> [TASK] List each line of the data that holds the string "dimensions".

> [GIVEN ENTRIES]
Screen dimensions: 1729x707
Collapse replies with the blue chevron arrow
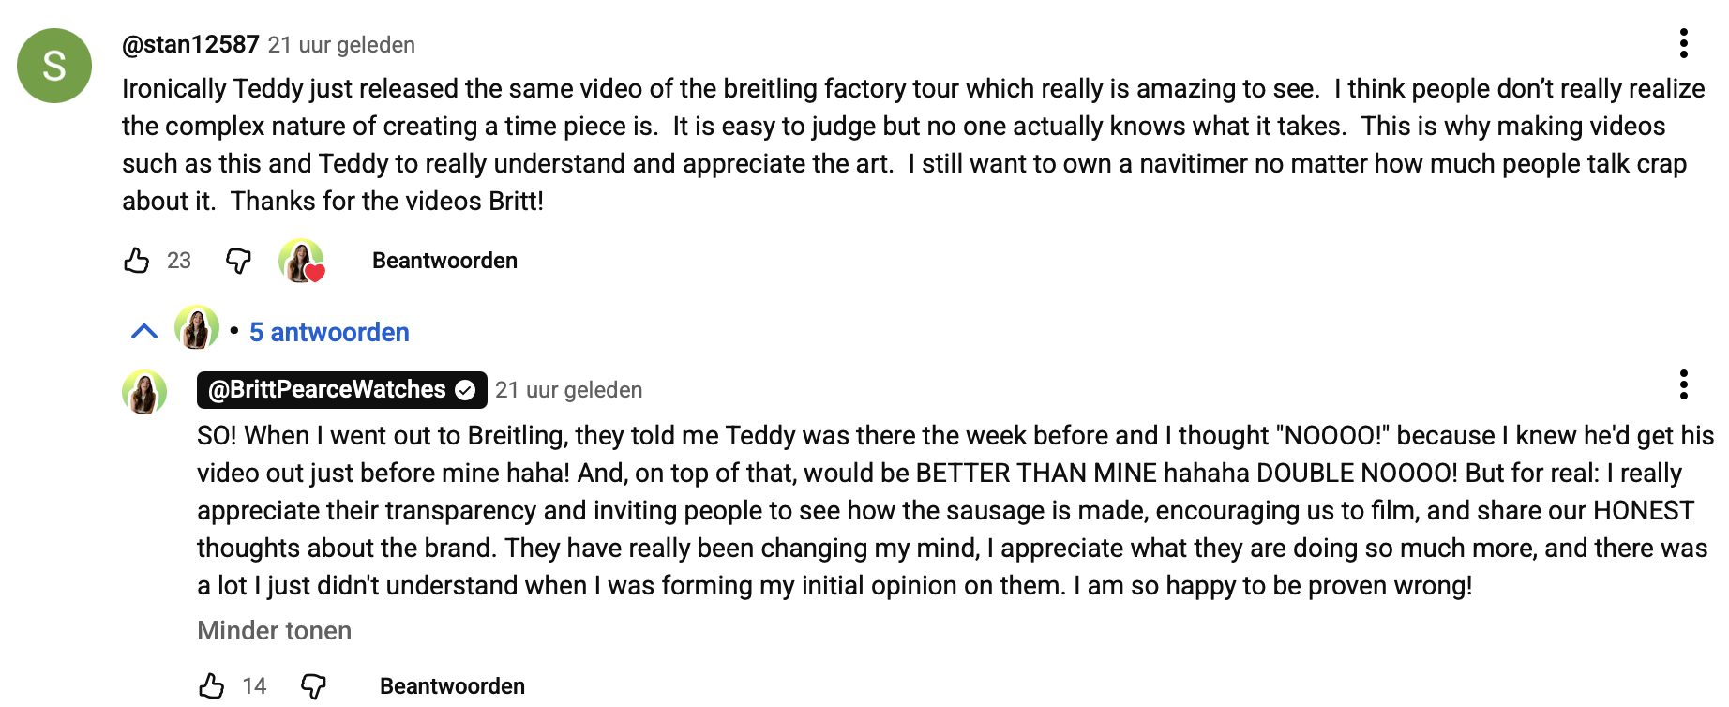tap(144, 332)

---

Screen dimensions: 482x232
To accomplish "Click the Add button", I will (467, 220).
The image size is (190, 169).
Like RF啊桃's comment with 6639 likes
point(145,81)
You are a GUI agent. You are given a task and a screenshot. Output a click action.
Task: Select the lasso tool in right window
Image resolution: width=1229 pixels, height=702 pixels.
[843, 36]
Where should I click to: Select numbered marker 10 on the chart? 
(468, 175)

==

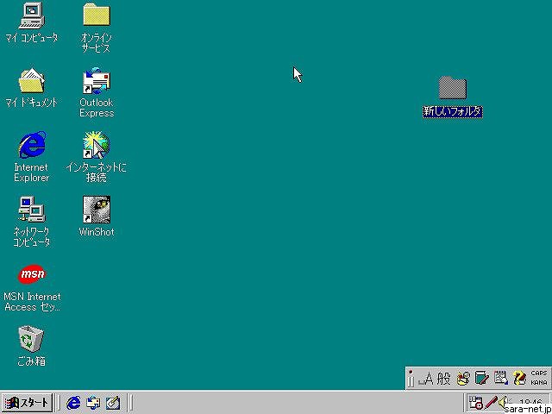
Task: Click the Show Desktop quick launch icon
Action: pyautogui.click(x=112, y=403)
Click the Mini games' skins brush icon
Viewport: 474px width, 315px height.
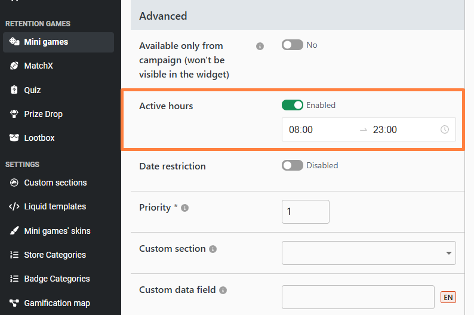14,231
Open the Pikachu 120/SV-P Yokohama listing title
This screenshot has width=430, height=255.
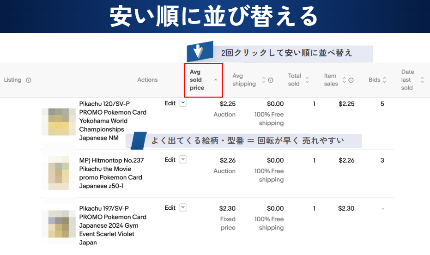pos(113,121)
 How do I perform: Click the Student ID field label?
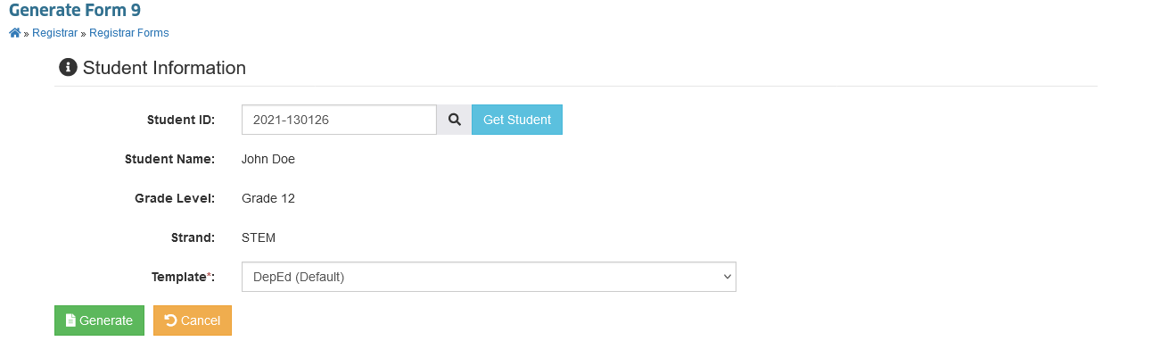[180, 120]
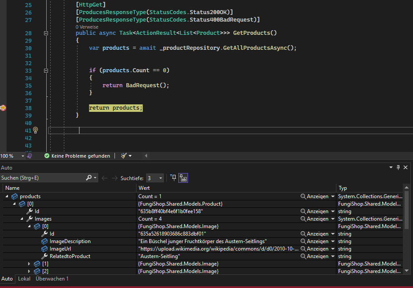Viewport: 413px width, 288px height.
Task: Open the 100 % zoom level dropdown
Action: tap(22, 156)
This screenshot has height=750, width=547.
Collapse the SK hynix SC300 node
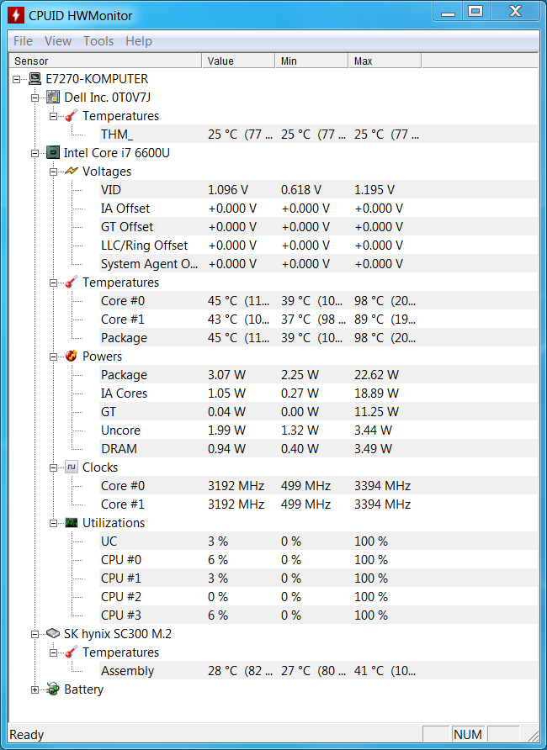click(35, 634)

> [WRITTEN RESPONSE]
Screen dimensions: 1729x707
Screen dimensions: 482x232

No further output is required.